Supported file types:

- `.jsonl`: one JSON object per line
- `.json`: JSON array of objects

Required fields per example:

- `text` (string)
- `expected_query` (string)

Optional fields:

- `target` (default: `"graphql"`)
- `schema` (object)
- `mapping` (object)
- `context` (object)
- `metadata` (object)

Example `.jsonl` row:

```json
{"text":"list users","target":"graphql","expected_query":"query GeneratedQuery { user { id name } }"}
```

### Evaluation metrics

- `exact_match_accuracy`: normalized string match (whitespace-insensitive).
- `execution_accuracy`:
  - with `execution_backend`: compares real backend execution outputs for predicted vs expected queries.
  - without `execution_backend`: structural signature match (`graphql` + `sql` supported).
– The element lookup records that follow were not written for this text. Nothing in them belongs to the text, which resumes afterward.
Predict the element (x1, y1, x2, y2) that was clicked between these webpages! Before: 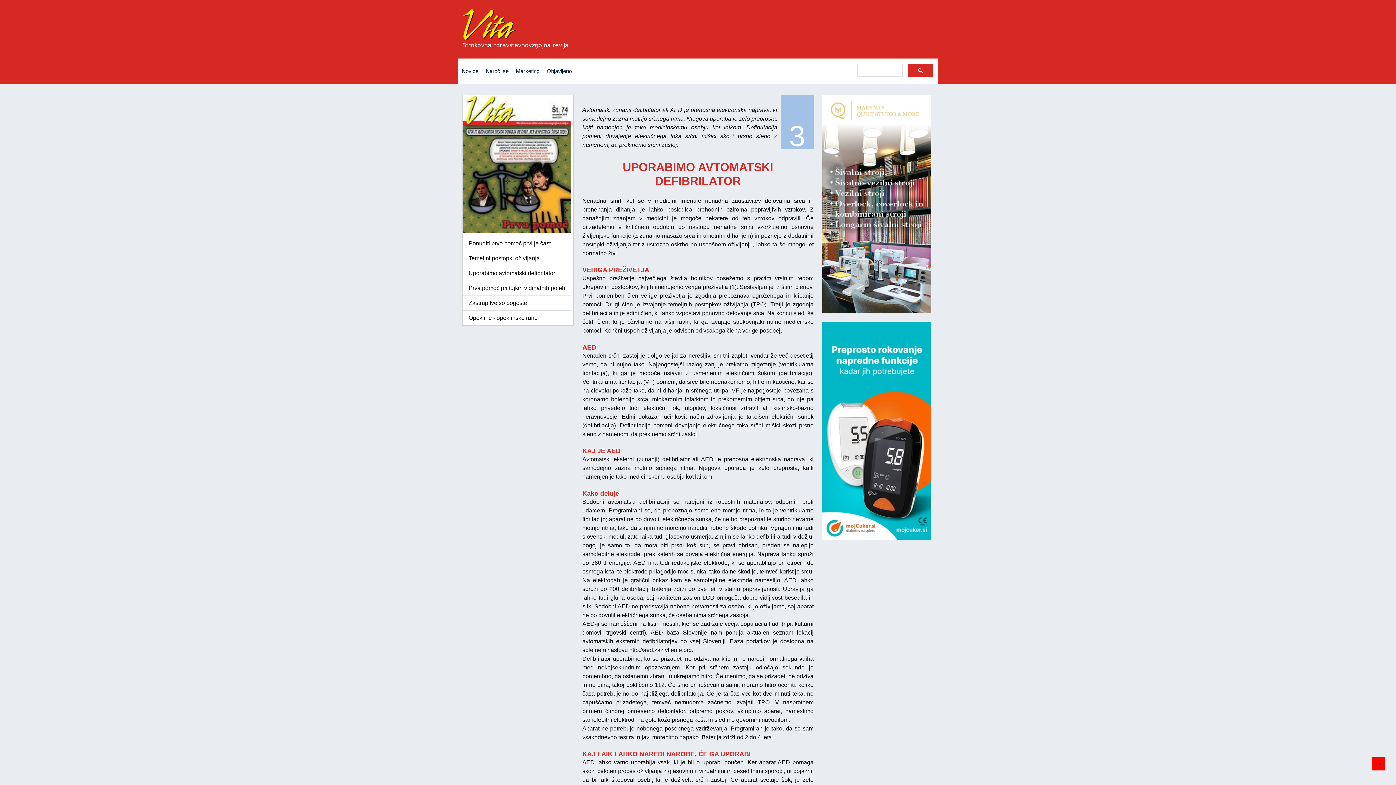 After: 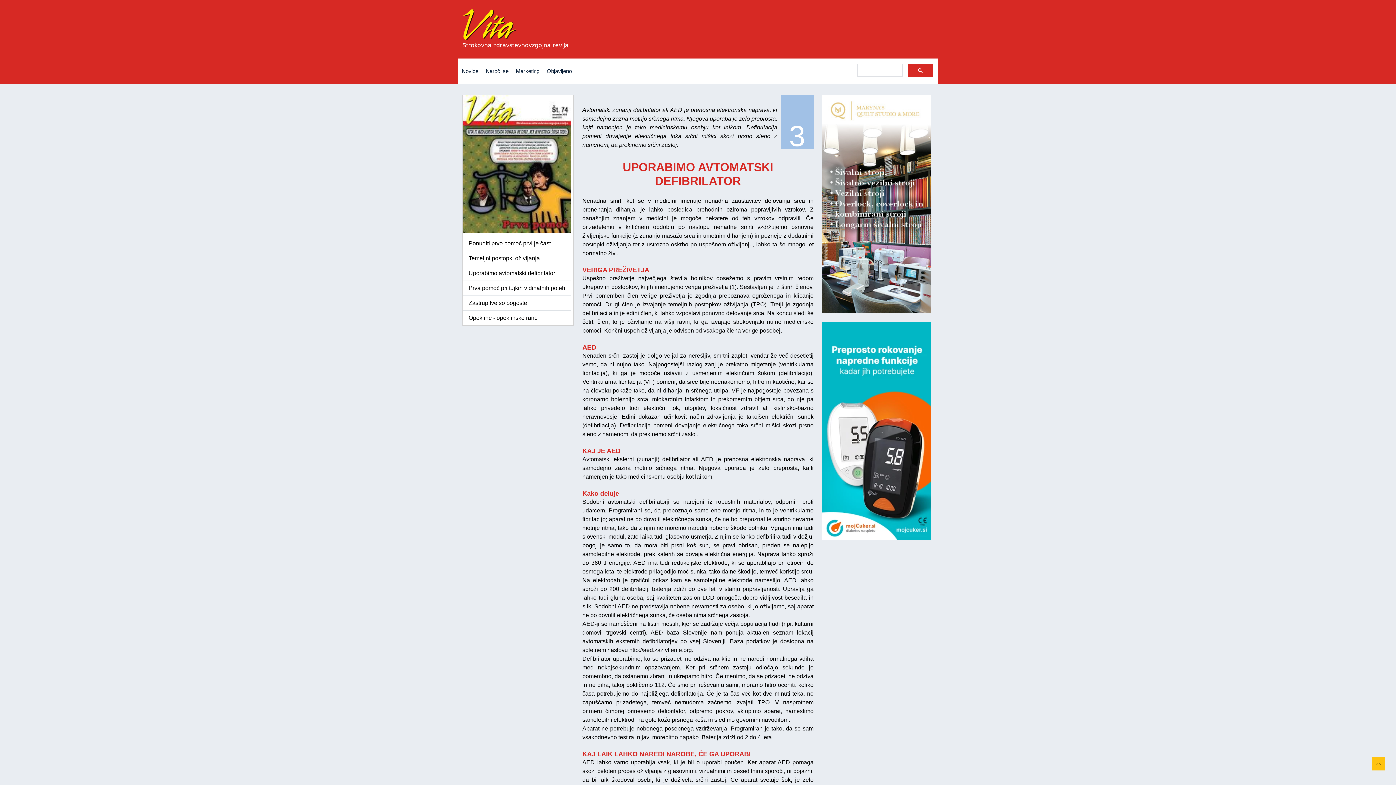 Action: bbox: (1376, 761, 1381, 767)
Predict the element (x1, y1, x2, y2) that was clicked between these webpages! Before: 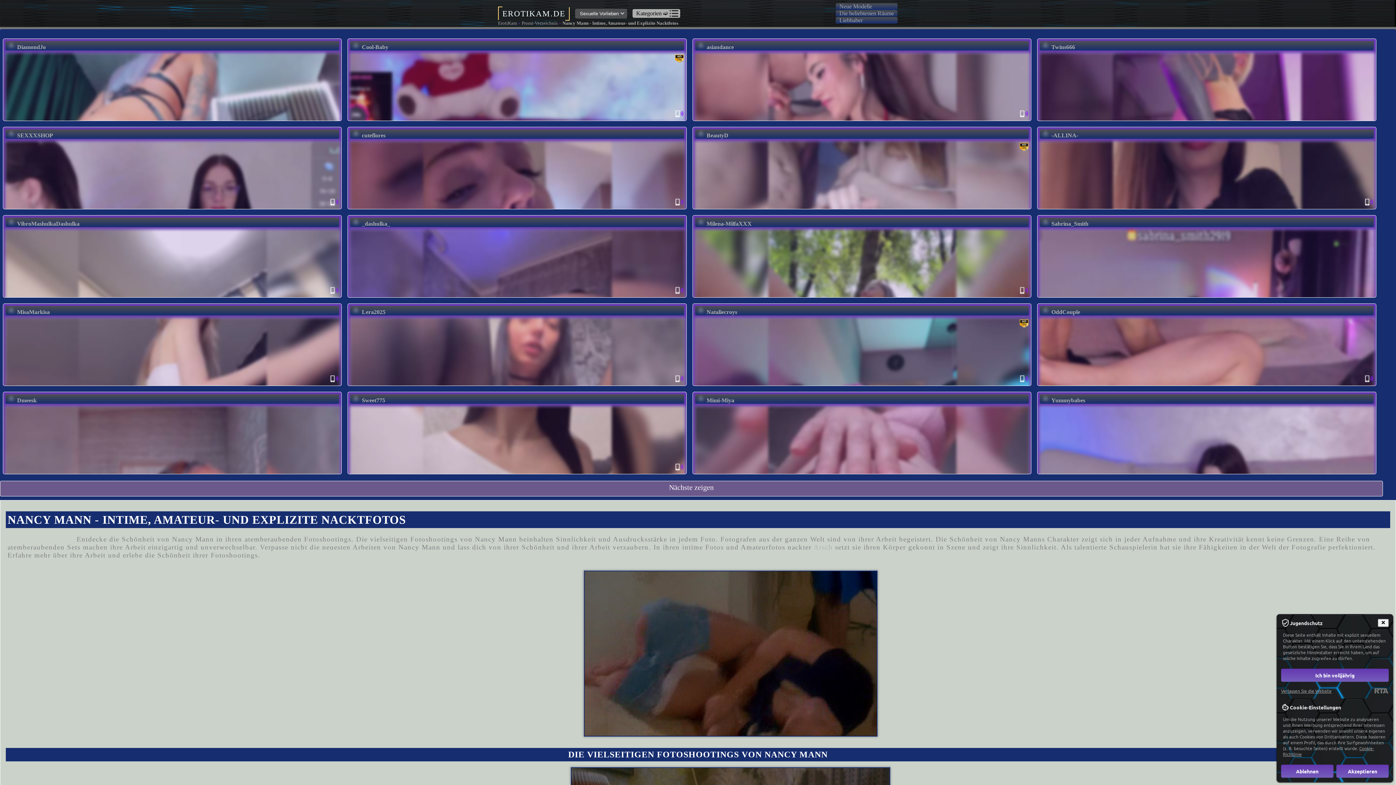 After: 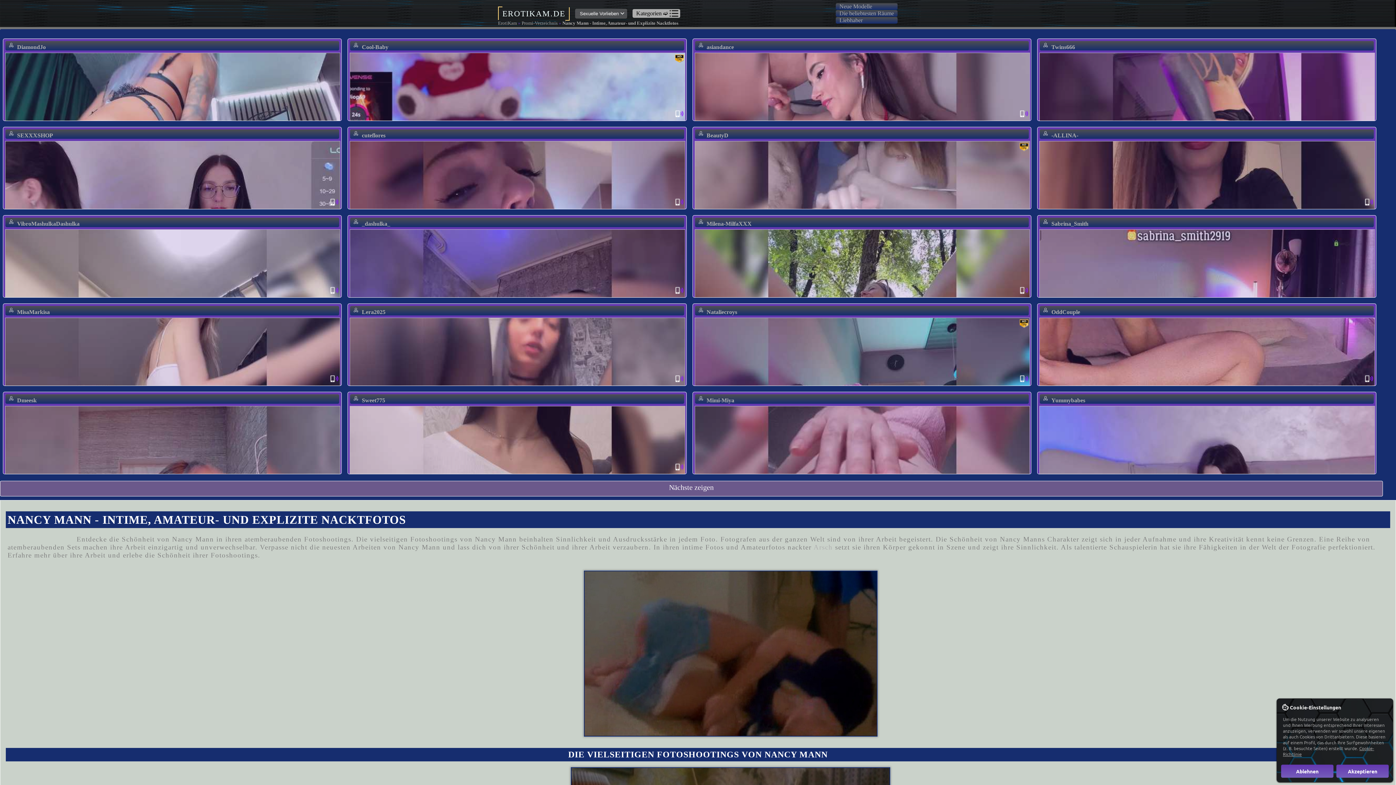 Action: label: Ich bin volljährig bbox: (1281, 669, 1389, 682)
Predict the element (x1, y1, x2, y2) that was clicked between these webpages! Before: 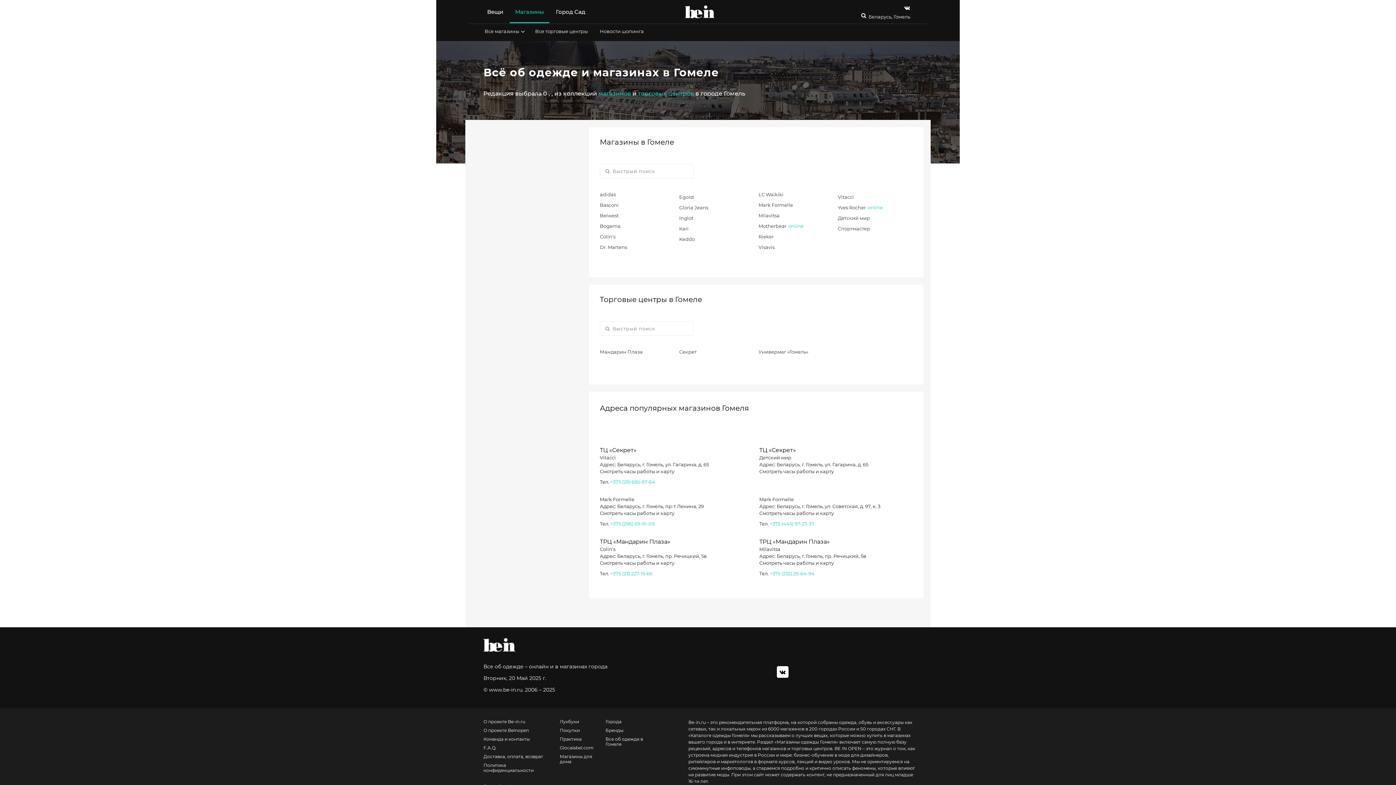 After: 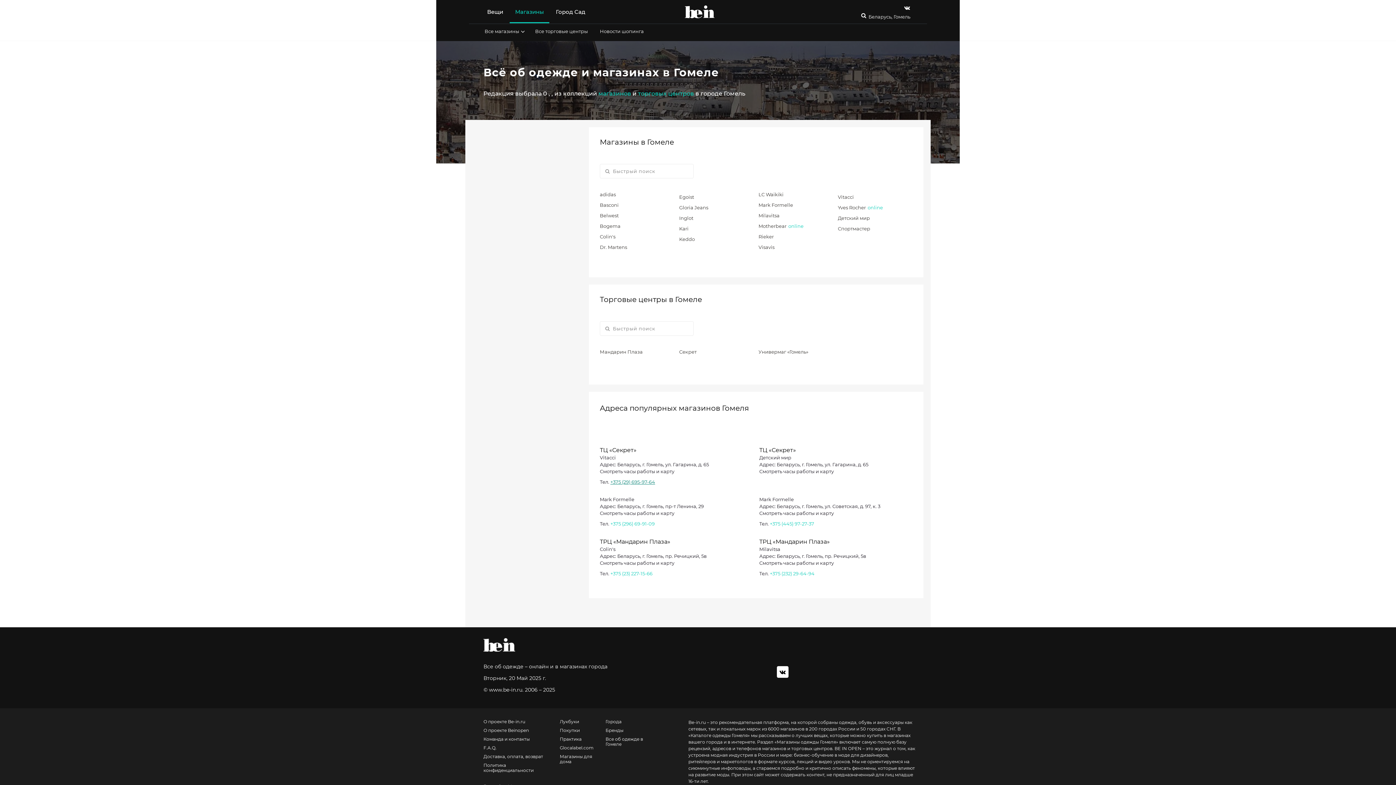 Action: label: +375 (29) 695-97-64 bbox: (610, 479, 655, 485)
For precomputed gold execution output, set `example.metadata["expected_execution_result"]`.

## Troubleshooting

- `Missing API key...`: set `OPENAI_API_KEY` (or `TEXT2QL_API_KEY`) before LLM mode.
- `JSON file ... must contain an object`: schema/mapping files must be top-level JSON objects.
- `Inline JSON value must contain an object`: `--schema`/`--mapping` payloads must be JSON objects.
- `HTTP Error 429: Too Many Requests`: provider retries with backoff; if retries fail, engine falls back to deterministic mode.
- Provider/network errors in LLM mode: verify API URL/model/key and retry.

## Testing

```bash
python3 -m pytest -m unit
python3 -m pytest -m e2e
python3 -m pytest
```

## Publish to PyPI

Release workflow file:

- `.github/workflows/release.yml`

Publishing modes:

1. `workflow_dispatch` -> TestPyPI (`publish_target=testpypi`)
2. GitHub Release `published` -> PyPI
3. `workflow_dispatch` -> PyPI (`publish_target=pypi`)

Setup checklist:

1. Replace placeholder URLs in `pyproject.toml` (`project.urls`).
2. In PyPI and TestPyPI, configure Trusted Publishing for this GitHub repo/workflow.
3. In GitHub repo settings, create environments `testpypi` and `pypi`.
4. Protect `pypi` environment with required reviewers if desired.

Local preflight before release:

```bash
python -m pip install --upgrade build twine
python -m build
python -m twine check dist/*
```

## Current architecture

- `text2ql.core.Text2QL`: orchestrator/facade.
- `text2ql.types`: request/result schemas.
- `text2ql.engines.*`: per-target query generators.
- `text2ql.providers.*`: pluggable LLM provider adapters.

## Roadmap

1. Add `Cypher`, `Jsonata`, `Jq` and `SPARQL` engines.  
2. Expand prompts and constraints per target language.
3. Add richer synthetic generation using domain-specific rewrite plugins.
4. Add execution evaluation hooks for real backends (e.g. GraphQL endpoint, SQL database).
5. Add more provider adapters and support for provider-specific features (e.g. function calling).
6. Add few-shot example support in LLM mode with dynamic example retrieval based on schema/mapping similarity.
7. Add a playground interface for interactive experimentation and debugging.